I recently got a networking position, and I'm a bit of a noob. I was given a "do it at home" project to help me get familiar with network setups and protocols; this company uses Vyatta firewalls, which are dedicated boxes. So I was sent home with a Dell PowerConnect 5448 (a 48 port switch) with the project of getting a similar setup going with the computers i have at home. 
So I have the switch set up, everything's on VLAN1, management IP is 192.168.2. 255.255.255.0, Default Gateway is 192.18.2.254, and the switch is properly sharing the my internet connection between three computers. That part was easy. So now, one of them is going to be either reformatted and set up with Vyatta, or I'm going to virtualize it. Either way, I need to route all the traffic through that firewall box before it goes to anything else on the switch so I can have a functional firewall. How do I go about doing that?
Also, the end goal is to set up a VPN connection that I (or the guy teaching me) can access remotely, so if there are any considerations that need to be taken to that end, that would be helpful, too, but at the moment my primary concern is the firewall.
Thanks,
Colin


----------



## cosmic_cow (Jan 28, 2012)

In case the first message was unclear, I just need to know how to put a physical firewall in one of the ports on the switch and have all the traffic go through it (so that it can filter traffic like a good little firewall).


----------



## cosmic_cow (Jan 28, 2012)

For more clarity, here's the setup in Visio form:


----------



## hoyin007 (Dec 7, 2011)

How does your internet connected? I never see a firewall with only 1 network connection, it usually sit between Lan/Wan to filter traffic.


----------



## Wand3r3r (Sep 17, 2010)

cosmic cow your diagram is incorrect for a firewall.
proper config is
router<>firewall<>switch<>pcs

if software firewall you would have two nics in the host with one going to the internet and one going to the switch.
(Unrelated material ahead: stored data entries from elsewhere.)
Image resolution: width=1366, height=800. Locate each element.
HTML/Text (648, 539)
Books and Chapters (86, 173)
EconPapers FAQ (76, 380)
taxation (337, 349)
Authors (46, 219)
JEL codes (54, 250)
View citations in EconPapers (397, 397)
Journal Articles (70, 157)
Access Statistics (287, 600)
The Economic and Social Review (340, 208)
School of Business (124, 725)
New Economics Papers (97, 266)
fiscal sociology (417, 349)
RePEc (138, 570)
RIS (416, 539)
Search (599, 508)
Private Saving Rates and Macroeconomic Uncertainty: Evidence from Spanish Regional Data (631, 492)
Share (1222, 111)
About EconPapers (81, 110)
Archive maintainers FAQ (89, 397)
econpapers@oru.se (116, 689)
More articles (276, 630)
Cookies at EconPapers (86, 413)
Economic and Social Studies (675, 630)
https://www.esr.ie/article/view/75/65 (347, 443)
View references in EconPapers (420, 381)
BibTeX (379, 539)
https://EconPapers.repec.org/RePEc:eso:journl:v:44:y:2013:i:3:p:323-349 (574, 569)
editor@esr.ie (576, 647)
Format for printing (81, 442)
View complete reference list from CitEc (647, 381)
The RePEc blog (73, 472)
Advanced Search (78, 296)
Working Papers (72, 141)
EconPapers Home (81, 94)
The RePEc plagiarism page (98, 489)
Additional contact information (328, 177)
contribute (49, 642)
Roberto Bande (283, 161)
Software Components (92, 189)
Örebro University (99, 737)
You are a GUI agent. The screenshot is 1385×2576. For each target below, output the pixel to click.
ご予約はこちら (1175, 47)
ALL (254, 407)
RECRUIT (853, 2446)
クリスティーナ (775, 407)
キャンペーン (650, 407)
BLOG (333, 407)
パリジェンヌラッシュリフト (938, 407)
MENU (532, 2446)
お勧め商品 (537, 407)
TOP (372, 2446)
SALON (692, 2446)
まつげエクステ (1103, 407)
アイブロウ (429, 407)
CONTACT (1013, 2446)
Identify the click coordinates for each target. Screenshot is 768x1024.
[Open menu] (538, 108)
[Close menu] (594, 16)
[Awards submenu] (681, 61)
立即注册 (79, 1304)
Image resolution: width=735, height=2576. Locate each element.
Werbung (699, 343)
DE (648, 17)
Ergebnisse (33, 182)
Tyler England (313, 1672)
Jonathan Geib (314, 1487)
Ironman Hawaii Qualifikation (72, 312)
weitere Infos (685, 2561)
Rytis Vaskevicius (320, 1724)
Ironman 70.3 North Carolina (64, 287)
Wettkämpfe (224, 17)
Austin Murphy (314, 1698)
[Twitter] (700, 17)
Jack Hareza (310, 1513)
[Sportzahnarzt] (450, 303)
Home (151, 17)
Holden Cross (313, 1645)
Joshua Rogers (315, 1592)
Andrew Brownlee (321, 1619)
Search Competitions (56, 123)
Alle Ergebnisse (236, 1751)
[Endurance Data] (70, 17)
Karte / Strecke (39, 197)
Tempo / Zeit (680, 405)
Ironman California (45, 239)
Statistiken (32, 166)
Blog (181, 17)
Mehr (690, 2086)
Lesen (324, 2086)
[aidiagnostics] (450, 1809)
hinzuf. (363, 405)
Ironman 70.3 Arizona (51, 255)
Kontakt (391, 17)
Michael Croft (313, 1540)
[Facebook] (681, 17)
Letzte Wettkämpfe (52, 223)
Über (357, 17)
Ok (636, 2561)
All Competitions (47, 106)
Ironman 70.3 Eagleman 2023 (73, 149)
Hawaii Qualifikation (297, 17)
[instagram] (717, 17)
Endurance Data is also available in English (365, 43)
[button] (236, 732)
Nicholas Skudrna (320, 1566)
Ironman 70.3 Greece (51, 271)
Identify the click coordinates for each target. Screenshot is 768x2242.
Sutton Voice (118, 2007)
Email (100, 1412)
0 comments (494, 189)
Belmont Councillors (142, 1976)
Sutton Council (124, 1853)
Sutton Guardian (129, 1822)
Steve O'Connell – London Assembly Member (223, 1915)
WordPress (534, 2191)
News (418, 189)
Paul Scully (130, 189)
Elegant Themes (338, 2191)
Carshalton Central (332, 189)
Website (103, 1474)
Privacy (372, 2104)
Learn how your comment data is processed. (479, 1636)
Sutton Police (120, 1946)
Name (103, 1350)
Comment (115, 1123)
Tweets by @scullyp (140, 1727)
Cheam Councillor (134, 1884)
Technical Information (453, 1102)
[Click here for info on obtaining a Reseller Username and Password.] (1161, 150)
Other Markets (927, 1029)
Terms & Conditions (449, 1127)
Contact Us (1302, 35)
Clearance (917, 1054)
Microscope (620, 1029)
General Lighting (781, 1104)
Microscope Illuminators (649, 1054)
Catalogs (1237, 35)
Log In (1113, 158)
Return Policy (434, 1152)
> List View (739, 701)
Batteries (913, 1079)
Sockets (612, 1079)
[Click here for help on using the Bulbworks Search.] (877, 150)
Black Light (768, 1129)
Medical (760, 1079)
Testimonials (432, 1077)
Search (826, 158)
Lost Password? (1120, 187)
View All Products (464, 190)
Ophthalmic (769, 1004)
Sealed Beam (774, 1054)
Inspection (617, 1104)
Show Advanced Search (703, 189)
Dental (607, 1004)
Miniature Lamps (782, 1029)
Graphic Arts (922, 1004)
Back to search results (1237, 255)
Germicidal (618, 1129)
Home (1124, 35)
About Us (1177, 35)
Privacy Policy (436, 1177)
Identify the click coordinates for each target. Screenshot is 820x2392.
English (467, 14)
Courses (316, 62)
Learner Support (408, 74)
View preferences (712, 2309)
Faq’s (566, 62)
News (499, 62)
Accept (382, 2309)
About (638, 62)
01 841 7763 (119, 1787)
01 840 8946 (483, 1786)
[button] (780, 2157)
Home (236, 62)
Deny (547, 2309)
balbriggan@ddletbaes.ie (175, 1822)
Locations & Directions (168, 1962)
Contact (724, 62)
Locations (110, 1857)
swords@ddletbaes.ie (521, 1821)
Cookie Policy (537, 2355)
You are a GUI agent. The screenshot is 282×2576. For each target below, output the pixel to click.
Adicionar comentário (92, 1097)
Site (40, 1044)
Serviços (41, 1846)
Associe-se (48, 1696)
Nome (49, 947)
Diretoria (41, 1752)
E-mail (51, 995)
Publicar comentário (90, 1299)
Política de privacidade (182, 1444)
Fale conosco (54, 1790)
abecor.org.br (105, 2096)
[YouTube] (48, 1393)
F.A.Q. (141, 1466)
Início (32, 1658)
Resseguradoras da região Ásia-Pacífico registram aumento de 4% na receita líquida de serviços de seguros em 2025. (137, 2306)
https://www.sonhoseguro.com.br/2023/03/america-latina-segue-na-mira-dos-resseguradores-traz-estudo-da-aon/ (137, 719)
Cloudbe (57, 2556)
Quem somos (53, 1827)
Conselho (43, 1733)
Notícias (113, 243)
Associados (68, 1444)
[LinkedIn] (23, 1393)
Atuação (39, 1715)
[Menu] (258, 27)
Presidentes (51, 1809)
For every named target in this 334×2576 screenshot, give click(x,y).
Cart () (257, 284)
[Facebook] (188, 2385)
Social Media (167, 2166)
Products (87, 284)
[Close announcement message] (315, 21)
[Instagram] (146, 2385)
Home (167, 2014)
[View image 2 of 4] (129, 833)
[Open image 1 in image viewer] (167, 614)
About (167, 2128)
ask yourself this question: if you want to filter internet traffic, just like you would filter coffee with a coffee filter, how are you going to filter when the traffic isn't going THRU the firewall?


----------



## cosmic_cow (Jan 28, 2012)

I understand that, but this is the way I was asked to set it up in order to learn some networking techniques.
What I'm doing is setting up two VLANs on the switch and routing traffic accordingly. It's working fine.
Colin


----------



## cosmic_cow (Jan 28, 2012)

hoyin007 said:


> How does your internet connected? I never see a firewall with only 1 network connection, it usually sit between Lan/Wan to filter traffic.


I'm virtualizing a second interface on the Vyatta box.


----------